■ **EXERCISE DESCRIPTION**
Give the lines of the listing as a JSON list of strings, one string per line with blank lines omitted, starting with the line containing "The image size is (601, 530)." and going on through the end of the listing.

╭─ DATA FOR THIS EXERCISE

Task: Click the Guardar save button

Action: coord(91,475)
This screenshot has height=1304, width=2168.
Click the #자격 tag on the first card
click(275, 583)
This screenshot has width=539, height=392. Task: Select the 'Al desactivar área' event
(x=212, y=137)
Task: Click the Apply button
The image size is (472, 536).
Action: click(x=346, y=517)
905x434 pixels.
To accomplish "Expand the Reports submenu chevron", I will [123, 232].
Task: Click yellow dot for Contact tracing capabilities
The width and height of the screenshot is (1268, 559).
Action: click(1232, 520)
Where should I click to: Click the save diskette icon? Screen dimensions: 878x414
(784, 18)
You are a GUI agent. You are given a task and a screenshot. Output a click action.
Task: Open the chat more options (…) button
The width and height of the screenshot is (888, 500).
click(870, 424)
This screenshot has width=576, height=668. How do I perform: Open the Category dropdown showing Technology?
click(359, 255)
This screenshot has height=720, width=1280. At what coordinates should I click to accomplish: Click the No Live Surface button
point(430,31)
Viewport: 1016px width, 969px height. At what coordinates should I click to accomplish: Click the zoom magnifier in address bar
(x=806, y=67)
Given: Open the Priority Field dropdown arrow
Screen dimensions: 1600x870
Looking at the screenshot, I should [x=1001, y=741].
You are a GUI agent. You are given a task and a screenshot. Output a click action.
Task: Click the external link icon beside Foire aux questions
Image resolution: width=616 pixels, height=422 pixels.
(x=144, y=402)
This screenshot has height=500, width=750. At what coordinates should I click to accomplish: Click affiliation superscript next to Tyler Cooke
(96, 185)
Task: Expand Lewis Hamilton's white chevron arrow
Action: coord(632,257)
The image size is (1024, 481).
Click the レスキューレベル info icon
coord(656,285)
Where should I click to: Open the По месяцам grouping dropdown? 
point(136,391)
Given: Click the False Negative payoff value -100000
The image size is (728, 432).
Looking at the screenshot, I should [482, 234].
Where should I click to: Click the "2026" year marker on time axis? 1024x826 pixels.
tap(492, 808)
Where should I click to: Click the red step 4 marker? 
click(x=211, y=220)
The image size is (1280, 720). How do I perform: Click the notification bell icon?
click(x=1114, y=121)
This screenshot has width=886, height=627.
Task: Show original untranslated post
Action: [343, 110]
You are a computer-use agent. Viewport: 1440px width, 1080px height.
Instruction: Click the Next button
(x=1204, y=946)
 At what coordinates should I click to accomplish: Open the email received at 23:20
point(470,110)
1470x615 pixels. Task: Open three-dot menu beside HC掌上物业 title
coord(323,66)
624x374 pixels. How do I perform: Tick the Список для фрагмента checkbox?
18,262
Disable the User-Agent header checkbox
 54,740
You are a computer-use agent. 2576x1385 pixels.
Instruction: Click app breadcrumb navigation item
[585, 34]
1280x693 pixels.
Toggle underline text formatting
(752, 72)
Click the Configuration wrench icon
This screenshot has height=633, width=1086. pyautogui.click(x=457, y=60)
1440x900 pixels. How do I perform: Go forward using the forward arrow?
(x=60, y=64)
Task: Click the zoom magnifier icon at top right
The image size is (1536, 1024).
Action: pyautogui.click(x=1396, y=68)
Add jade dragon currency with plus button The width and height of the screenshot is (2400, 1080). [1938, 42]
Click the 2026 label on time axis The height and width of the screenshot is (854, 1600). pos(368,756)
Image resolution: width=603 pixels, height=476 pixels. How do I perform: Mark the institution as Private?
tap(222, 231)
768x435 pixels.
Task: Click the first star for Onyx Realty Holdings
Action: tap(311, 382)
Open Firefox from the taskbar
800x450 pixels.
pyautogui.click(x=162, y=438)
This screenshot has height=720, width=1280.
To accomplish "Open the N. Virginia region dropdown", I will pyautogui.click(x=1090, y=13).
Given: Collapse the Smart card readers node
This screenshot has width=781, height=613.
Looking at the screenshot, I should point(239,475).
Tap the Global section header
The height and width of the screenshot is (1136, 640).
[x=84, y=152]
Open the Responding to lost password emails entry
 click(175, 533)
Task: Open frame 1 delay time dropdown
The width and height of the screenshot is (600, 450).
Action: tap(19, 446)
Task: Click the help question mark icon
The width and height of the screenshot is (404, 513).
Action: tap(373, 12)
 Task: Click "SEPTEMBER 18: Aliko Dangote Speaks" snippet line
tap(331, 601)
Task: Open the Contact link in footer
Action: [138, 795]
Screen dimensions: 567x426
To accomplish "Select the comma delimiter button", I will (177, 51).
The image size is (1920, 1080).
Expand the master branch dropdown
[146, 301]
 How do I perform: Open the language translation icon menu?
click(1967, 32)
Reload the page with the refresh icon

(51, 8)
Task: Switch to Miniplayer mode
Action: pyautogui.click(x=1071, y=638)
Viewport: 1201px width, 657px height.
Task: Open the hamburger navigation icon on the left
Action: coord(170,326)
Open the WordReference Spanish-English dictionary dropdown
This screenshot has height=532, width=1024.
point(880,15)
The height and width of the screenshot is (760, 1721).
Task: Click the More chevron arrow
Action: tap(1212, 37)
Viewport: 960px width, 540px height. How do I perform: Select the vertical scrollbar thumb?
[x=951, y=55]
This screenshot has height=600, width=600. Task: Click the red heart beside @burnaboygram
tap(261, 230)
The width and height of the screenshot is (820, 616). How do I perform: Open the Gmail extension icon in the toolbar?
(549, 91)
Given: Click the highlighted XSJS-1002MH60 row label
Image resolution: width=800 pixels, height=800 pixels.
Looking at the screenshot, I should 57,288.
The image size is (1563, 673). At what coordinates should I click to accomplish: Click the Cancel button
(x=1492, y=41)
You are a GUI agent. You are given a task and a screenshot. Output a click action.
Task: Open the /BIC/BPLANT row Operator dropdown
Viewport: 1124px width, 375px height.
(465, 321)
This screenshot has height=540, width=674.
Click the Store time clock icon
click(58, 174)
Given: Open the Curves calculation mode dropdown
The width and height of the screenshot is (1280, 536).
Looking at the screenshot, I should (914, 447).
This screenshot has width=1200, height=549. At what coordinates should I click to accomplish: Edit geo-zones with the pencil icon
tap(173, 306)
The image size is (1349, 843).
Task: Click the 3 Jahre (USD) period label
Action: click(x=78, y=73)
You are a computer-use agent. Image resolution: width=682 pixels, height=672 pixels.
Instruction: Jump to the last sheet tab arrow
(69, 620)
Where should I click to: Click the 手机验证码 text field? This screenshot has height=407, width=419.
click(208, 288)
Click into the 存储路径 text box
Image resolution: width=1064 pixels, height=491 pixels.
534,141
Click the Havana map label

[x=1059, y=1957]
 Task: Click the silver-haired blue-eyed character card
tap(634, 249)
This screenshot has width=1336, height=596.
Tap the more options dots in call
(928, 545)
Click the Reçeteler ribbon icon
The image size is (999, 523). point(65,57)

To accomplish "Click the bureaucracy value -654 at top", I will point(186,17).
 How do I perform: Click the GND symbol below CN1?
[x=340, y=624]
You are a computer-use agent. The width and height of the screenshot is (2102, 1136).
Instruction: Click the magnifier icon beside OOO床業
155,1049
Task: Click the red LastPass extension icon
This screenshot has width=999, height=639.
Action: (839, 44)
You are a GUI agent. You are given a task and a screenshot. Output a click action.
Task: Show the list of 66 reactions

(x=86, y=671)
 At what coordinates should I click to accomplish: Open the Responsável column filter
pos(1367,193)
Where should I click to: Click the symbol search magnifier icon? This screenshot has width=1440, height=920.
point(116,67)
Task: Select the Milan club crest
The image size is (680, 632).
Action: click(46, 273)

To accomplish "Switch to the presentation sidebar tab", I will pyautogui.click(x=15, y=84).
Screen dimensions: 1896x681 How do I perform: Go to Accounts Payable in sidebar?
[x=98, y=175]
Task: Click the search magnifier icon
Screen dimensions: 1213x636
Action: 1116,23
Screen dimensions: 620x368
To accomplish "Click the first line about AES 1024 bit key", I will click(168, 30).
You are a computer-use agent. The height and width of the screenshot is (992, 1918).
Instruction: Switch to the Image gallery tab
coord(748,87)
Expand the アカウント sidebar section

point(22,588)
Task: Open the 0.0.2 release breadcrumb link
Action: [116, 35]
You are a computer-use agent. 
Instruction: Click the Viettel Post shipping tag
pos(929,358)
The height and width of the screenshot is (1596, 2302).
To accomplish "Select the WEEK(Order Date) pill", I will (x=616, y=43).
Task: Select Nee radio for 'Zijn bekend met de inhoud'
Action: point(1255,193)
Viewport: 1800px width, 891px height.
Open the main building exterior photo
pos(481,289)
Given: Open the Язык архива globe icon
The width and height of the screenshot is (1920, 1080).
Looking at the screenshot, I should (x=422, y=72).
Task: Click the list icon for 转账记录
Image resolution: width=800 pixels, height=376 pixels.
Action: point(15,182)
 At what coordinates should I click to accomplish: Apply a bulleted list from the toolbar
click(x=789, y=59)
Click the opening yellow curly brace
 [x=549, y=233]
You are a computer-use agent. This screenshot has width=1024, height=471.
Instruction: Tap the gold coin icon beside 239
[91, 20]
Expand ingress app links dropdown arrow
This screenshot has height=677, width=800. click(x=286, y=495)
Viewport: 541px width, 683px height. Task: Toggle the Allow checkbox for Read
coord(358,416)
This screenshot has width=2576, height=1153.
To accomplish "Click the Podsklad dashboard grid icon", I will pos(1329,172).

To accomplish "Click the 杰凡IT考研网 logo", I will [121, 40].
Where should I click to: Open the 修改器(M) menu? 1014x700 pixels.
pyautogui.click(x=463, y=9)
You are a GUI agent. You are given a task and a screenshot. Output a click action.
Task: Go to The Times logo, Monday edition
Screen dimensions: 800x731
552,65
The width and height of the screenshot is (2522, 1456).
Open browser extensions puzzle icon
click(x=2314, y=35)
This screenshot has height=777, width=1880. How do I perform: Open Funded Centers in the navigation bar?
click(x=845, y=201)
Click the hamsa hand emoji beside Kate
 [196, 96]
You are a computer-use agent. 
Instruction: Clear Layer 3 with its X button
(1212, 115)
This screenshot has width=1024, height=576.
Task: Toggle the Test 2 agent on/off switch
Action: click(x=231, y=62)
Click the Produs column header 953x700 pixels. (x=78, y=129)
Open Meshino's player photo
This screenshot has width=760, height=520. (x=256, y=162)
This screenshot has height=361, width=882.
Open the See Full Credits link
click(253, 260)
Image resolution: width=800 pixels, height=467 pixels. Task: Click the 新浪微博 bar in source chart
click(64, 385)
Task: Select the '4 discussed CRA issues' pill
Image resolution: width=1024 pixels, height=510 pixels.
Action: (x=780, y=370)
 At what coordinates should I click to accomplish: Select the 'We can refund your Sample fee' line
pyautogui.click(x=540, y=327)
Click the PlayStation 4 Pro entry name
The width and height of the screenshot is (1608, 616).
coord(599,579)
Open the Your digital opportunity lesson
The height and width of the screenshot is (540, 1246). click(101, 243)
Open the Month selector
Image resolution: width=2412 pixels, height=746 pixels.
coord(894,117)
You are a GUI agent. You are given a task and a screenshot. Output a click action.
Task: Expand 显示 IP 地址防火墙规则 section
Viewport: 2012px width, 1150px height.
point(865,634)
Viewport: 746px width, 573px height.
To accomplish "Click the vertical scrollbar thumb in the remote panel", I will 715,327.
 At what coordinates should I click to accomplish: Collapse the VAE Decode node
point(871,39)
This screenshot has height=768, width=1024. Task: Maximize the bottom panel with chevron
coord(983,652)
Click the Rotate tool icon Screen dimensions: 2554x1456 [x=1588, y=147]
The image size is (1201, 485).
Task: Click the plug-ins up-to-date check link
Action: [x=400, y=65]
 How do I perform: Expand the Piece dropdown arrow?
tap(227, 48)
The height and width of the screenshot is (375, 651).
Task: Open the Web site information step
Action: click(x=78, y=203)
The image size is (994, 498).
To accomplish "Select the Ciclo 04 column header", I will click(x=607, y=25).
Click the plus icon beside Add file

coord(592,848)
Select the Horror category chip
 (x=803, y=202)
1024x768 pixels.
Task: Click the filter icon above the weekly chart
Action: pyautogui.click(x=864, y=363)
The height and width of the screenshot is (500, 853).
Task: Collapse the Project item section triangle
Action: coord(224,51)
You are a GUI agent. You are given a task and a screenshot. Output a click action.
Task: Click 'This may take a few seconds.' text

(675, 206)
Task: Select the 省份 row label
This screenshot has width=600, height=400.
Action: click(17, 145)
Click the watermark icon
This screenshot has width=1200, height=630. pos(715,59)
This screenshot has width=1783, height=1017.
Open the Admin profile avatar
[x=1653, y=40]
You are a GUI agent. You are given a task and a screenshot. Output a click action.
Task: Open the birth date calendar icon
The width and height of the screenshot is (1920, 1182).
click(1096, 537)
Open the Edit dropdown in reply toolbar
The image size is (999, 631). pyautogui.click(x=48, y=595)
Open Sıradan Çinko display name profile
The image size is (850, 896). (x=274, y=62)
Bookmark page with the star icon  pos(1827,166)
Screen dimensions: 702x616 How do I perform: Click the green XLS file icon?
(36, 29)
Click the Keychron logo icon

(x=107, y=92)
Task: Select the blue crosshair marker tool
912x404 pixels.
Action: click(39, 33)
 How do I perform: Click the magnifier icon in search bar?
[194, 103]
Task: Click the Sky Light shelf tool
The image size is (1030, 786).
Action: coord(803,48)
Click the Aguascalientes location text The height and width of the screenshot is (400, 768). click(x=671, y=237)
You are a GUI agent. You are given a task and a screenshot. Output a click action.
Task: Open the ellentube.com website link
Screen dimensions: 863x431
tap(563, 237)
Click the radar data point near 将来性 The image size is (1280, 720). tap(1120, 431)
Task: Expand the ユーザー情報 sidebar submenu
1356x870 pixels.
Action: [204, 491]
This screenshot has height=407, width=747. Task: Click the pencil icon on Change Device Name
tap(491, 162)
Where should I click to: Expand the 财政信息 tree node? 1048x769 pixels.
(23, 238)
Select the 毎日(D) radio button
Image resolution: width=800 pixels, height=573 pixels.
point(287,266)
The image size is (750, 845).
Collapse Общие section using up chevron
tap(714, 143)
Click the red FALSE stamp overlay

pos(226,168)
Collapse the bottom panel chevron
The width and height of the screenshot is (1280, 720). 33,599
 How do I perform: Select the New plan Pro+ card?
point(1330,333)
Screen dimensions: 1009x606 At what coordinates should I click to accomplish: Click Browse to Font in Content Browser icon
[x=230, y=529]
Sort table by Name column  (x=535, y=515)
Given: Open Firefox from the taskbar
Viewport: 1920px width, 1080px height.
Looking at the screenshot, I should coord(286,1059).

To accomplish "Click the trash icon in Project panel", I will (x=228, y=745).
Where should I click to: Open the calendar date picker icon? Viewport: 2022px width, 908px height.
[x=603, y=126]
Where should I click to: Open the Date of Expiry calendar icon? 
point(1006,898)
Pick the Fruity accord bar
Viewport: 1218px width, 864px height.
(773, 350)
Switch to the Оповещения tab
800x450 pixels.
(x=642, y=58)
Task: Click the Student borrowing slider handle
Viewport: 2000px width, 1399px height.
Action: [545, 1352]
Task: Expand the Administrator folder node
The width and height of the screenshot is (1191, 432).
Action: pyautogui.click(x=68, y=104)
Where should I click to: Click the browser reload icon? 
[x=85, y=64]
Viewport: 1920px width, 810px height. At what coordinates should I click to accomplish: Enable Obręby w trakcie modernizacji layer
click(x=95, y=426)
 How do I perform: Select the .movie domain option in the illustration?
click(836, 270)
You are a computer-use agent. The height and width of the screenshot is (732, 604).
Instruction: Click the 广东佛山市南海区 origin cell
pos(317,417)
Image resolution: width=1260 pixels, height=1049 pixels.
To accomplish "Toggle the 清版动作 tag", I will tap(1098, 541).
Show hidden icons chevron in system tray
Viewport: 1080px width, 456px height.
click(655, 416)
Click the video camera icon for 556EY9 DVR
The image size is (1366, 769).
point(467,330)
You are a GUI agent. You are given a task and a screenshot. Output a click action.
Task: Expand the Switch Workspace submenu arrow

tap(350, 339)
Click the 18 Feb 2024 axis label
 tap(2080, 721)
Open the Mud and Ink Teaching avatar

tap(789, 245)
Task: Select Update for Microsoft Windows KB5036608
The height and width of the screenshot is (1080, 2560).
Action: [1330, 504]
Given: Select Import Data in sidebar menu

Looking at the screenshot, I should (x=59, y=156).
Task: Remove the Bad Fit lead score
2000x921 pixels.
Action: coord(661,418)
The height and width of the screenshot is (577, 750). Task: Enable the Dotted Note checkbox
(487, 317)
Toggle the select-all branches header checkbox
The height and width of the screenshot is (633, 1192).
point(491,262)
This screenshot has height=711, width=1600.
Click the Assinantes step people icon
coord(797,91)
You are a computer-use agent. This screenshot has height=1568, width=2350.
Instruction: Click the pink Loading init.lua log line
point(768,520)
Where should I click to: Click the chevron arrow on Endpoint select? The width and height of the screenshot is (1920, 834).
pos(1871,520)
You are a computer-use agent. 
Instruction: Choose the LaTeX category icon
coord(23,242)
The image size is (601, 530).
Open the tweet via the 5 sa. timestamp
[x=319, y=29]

╰─

■ **ANSWER FOR THE TASK**
[
  "The image size is (601, 530).",
  "Open the tweet via the 5 sa. timestamp",
  "[x=319, y=29]"
]